# Page extract:
▽

I told myself that I was a little harder on my son than most parents, but it was for his benefit. My child would be different. Better.

I'm failing. I've spoiled him. I clearly have not been hard enough. I let too much slide. He thinks of no one but himself and what he wants. I can explain the same thing a dozen times in two dozen different ways and none of it is sinking in.

For the last couple of months I let things go a little easier. I tried to tell myself that he was acting out because I spent most of the summer away. I can't say that anymore. I try to let things slide because he's only four years old. I don't buy that either.

In the last few days, he and I have had the exact same conversation so many times that I've lost track. I have tried different approaches. Different tactics. I'm getting the same results. An ill mannered child that is doing everything that I thought I was teaching him not to do.

Today we had a discussion about discipline. Apparently this is a foreign concept for him. It sounds strange to say, that punishing my son hurts me more than it hurts him. I heard my parents say it to me and I never really understood. Today, it's becoming a bit clearer.

It really does hurt, to see him cry and act like I have broken his heart. I want to tell him I'm sorry, and that he can do what he wants and have his way, just don't cry or be sad. But I can't. I'm the parent. I expect and demand more from my son. I expect and demand more from myself.

There are lessons that he must learn. There are lessons that I must learn. No matter how hard.

Dear Dr. Bob, Give Me Hope...

When I was about twelve or thirteen years old I was introduced to something wonderful. It stunk and was sticky. Ghastly expensive, and, if that wasn't enough, it was illegal.

But OMG! it was so good. I wanted it all the time. I came across poor quality imitations. Substitutes at best. No other had the lingering after taste. The tingles on your tongue and down your throat. The taste buds went crazy. The vibrant colors and lingering aroma. Yummy!

It was always with me, for the next twenty years. I never gave it a thought. I kept it to myself and was very discreet.

Then we moved far from where I could find such things. The people were very set on their rules and they followed them closely.

For three years I went without. No withdrawals. No pains. No freaking out. I did miss it from time to time but only in passing.

Well, then I moved back. My treat was once again within my reach and easily accessible. Sure, some said that it was still wrong. But they had not tried it?

Ok....It's time to get this monkey off my back.....I'm...addicted...to....

Unpasteurized Stilton Cheese.

There...I've said it...I feel like I can breathe again.

Thank you for being there for me.

Just Shoot Me...

Yesterday we had to be at the location to shoot at 4pm. Some huge house in Del Mar. The scene was an elegant cocktail charity fundraiser shindig. Or so we were told by the numerous crew.

For the first five hours we did nothing. Nothing. Then we broke for lunch. Because we were on location, the lunch area was about half a mile away. In a horse pasture. In the dark. We took a shuttle bus to be dropped off at the field of food. Then we had to walk through this little gully to get to the pasture where the trucks and tables were. Dressed for this fancy party. We are all out marching through a dirty mud puddled field. And I had just polished my shoes. C'est la vie.

△

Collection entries
▽

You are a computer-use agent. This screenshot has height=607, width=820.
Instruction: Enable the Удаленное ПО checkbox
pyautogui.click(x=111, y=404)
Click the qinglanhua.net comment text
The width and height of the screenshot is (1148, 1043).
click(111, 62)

△
▽

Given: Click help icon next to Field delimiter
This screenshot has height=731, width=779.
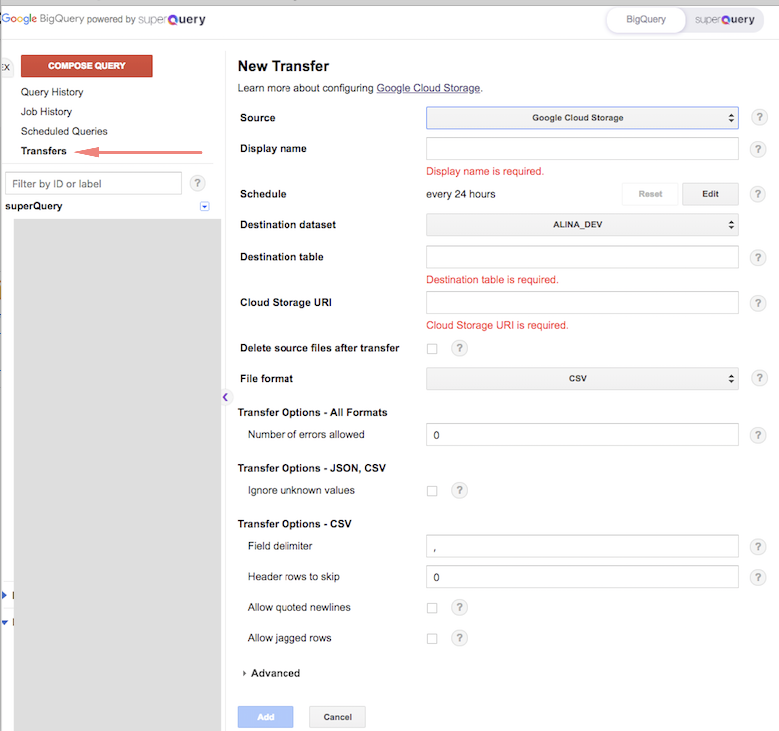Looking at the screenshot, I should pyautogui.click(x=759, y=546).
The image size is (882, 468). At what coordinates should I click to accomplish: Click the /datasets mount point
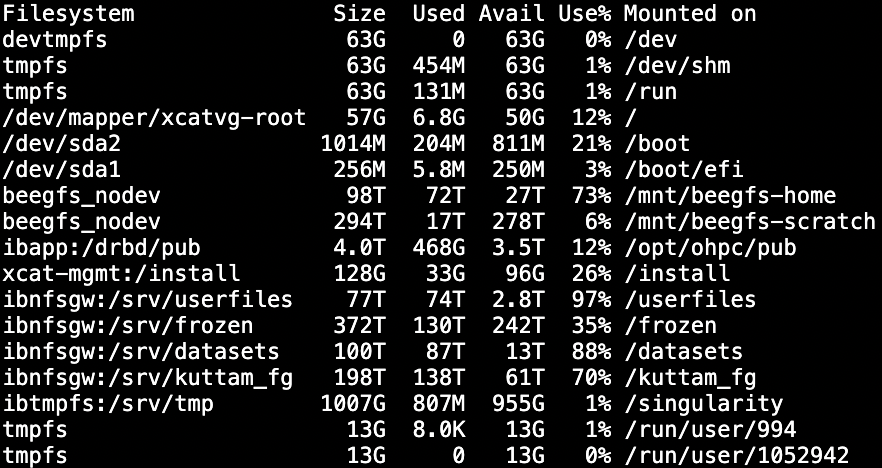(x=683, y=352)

△
▽

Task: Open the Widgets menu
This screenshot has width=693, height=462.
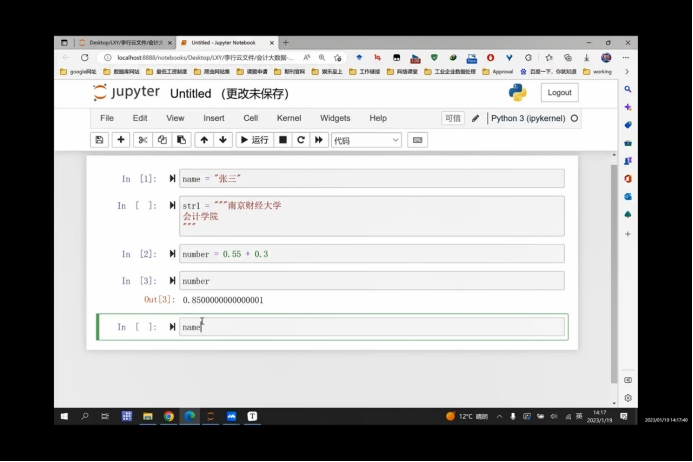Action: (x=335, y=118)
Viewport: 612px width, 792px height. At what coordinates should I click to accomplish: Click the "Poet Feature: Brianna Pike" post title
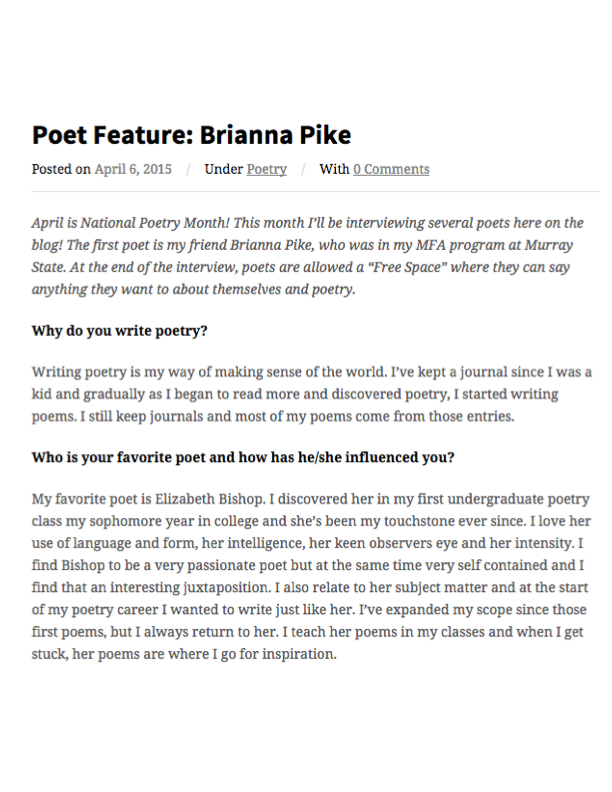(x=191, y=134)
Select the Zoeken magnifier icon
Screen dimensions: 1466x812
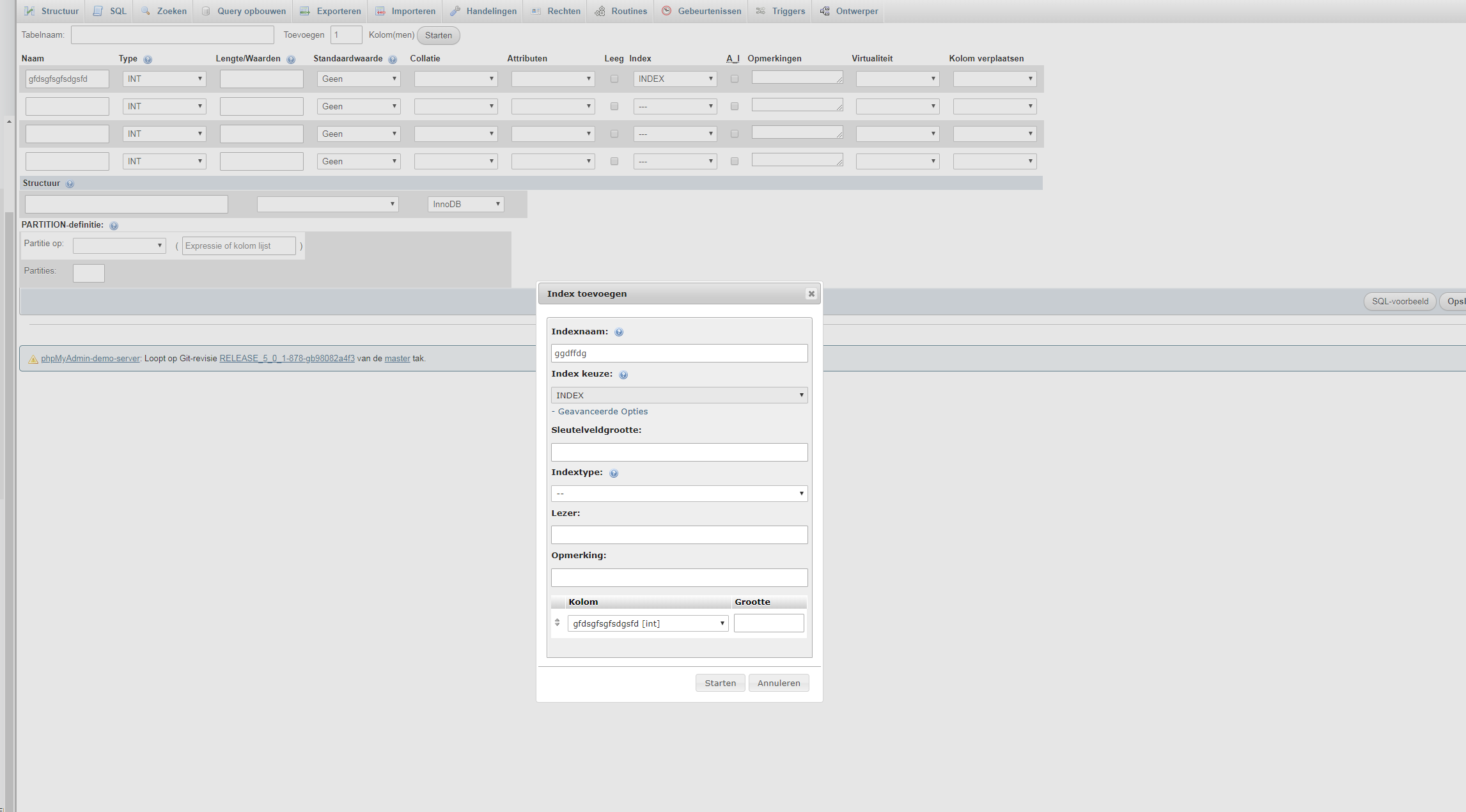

△

# Required task A:
Copy the stretch of the blog excerpt from "Well, then I" through "Just Shoot Me...", switching "Stilton" to "Roquefort".
# Required task B:
According to the blog excerpt, how old is the writer's son?
# Required task C:
Continue the blog excerpt from the point where it stops.

# Task output A:
Well, then I moved back. My treat was once again within my reach and easily accessible. Sure, some said that it was still wrong. But they had not tried it?

Ok....It's time to get this monkey off my back.....I'm...addicted...to....

Unpasteurized Roquefort Cheese.

There...I've said it...I feel like I can breathe again.

Thank you for being there for me.

Just Shoot Me...

# Task output B:
He is four years old.

# Task output C:
My first shot was at about 10:30pm. For about 45 seconds, I had a line. A small, insignificant, meaningless, back ground line. I had even been makeup-ed. Then just as fast, I was cast out into the back ground of the party to smile and be pretty. Well, at least smile. I have no idea what will get used. No one does.

The rest of the night and early morning was was spent going from the waiting area to the set. Shoot for ten to twenty minutes, then back to the waiting area for an hour or two. All the time having to keep track of our drinks and jackets and what not they gave us for props. Although all of my clothes are my own. The drinks were bad generic grape juice. Really bad.

I'm pretty sure, in one scene, that I am on both sides of the party at the same time. Although at one end, I had to keep my back to the camera. They seemed to have noticed that as well.

We wrapped up at around 3:30 am. Got off the set and back to my car around 4am. Made it home by 5.

They asked if I would shoot on Monday. At 5:30. Am.

I passed. For Monday anyway.

Did I Say Hollywood Sucked?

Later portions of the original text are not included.